Laut einem Bericht der britischen Zeitung The Economist hat der ukrainische Präsident Wladimir Selenskij das Land angewiesen, sich auf weitere zwei bis drei Jahre Kämpfe vorzubereiten. Die ukrainischen Behörden gingen davon aus, es gebe keinen Grund, dass Kiew die Kampfhandlungen in den nächsten Jahren nicht fortsetzen könne.
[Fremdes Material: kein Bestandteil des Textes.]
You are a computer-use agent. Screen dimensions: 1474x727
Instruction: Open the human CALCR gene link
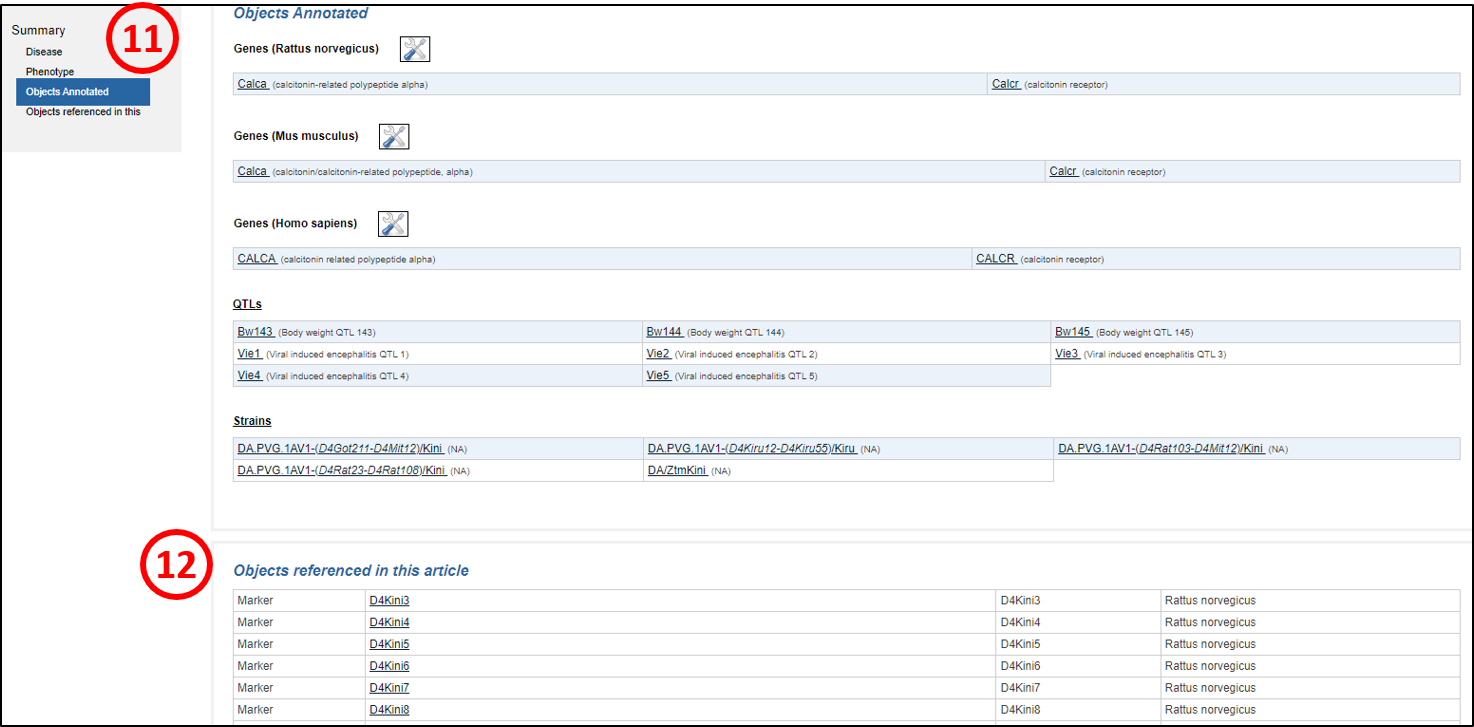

Egal wie aussichtslos die Lage auch erscheinen mag, die Ukraine werde überstehen, betonte eine Quelle in ukrainischen Geheimdiensten gegenüber der Zeitung.

Nach der Einschätzung von The Economist werde die Ukraine weitere Kampfhandlungen überleben, wenn auch von Militarismus und militärischer Korruption gezeichnet.

In einer Prognose der Europäischen Kommission hieß es, dass der Ukraine-Konflikt auch in den Jahren 2026 und 2027 andauern werde. Bei dem Basisszenario bestünden die geopolitischen Spannungen in der Region unverändert weiter, die Sanktionen gegen Russland blieben während des gesamten Prognosezeitraums in Kraft.

Am 9. Mai erklärte der russische Präsident Wladimir Putin, der Konflikt stehe kurz vor dem Ende. Bloomberg berichtete zeitgleich, dass Russland den Krieg bis Ende des Jahres beenden möchte, sofern es die volle Kontrolle über den Donbass erlange. Kremlsprecher Dmitri Peskow wies den Bericht zurück. Moskau habe keine Frist für die Beendigung des Ukraine-Konflikts gesetzt.